中には「障害や認知症が行動に影響しているのではないか?」という人々もいるだろう。確かに障害や認知症が本人の人間性を暴いて、負の側面を露にしている。しかし、本人の歪んだ性格や人間性は障害のせいばかりだとは一概に言えない。対照的に同じように障害があっても人間関係が上手く行っている利用者がいるではないか。障害の有無による差別を禁止すると言うのであれば障害を理由に悪態を正当化するべきではないと俺は考える。
当たり前だが職員からも嫌われている利用者はやはり家族とも上手く行っていないことが多い。面会に来るならまだマシで、中には施設に親や兄弟を預けて面会に来ない家族もいる。酷い場合は家族がありとあらゆる関係を持つことを拒否されている利用者もいる。障害者年金や老齢年金を着服するばかりでまったく関係者としての責任を果たさない無責任で酷い家族もいるが、利用者本人にも問題がある事が少なくない。

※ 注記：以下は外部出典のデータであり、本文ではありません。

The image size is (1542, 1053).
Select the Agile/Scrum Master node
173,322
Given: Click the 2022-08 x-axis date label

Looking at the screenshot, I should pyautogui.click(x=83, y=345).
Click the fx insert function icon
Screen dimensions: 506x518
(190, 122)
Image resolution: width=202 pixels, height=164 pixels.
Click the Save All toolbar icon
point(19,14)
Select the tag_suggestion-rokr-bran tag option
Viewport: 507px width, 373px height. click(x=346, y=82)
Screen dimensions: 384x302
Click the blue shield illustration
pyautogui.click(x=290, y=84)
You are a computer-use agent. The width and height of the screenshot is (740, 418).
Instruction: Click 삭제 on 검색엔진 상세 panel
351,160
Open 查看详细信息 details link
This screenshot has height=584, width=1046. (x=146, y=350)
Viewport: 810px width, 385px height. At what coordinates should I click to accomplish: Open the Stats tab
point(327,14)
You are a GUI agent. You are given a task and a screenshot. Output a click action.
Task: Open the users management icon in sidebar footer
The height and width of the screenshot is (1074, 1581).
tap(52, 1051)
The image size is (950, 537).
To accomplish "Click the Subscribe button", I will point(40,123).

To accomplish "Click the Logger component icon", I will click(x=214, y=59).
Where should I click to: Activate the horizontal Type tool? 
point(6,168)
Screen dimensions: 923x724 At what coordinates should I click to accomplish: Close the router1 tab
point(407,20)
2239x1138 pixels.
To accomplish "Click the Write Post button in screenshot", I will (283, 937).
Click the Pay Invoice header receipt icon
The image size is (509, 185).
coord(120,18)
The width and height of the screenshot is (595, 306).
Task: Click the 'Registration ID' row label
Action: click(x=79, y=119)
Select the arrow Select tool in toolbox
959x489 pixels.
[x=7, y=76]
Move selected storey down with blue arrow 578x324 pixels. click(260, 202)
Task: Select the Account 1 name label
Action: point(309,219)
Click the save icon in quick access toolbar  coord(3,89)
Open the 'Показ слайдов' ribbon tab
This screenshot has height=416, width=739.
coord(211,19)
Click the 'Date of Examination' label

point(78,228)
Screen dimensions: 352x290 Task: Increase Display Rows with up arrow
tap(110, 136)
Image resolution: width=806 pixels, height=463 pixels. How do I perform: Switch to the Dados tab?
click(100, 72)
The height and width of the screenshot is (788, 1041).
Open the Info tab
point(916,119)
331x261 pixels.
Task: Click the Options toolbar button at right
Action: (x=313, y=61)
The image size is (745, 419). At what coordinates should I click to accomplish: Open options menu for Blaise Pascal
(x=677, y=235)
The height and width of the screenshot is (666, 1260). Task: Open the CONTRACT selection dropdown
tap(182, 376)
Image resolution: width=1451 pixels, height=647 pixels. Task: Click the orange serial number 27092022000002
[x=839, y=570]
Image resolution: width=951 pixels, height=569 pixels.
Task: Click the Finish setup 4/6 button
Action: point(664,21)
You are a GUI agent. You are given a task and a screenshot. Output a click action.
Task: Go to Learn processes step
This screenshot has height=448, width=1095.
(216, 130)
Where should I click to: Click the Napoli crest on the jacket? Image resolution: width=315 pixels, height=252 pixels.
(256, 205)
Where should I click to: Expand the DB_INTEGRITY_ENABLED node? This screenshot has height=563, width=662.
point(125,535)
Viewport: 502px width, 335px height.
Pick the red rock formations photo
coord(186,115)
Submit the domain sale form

面会に来る家族と来ない家族。その差は利用者の健全だったときの行動が大きく影響している。ある男性の左片麻痺の身体障害者は脳梗塞を起こす前、家族の貯金200万円を黙って持ち逃げして愛人と駆け落ちした。その後本人は脳梗塞を起こし、身体障害者になった。障害者になった彼を愛人は見捨てた。愛人にも逃げられた彼は妻と息子たちに助けを求めるが当然家族が快く支援するわけが無い。家族は貯金200万を持ち逃げされた恨みを忘れてはいなかった。
「家族だから」助け合えと無責任に主張する人は多い。でも、「家族だから」こそ他人以上に憎しみが募るのだ。しかし、このケースとは裏腹に施設に入居していても家族がよく面会に訪れ、利用者を大事にしているケースもある。やはり、障害を負う前に本人が家族に何をしていたかは大変重要だ。
このメールマガジンを読んでいる読者も是非家族は大事にしよう。もし、自分が障害を負った時に家族に助けてほしければ、普段から家族や友人は大事にしておくことだ。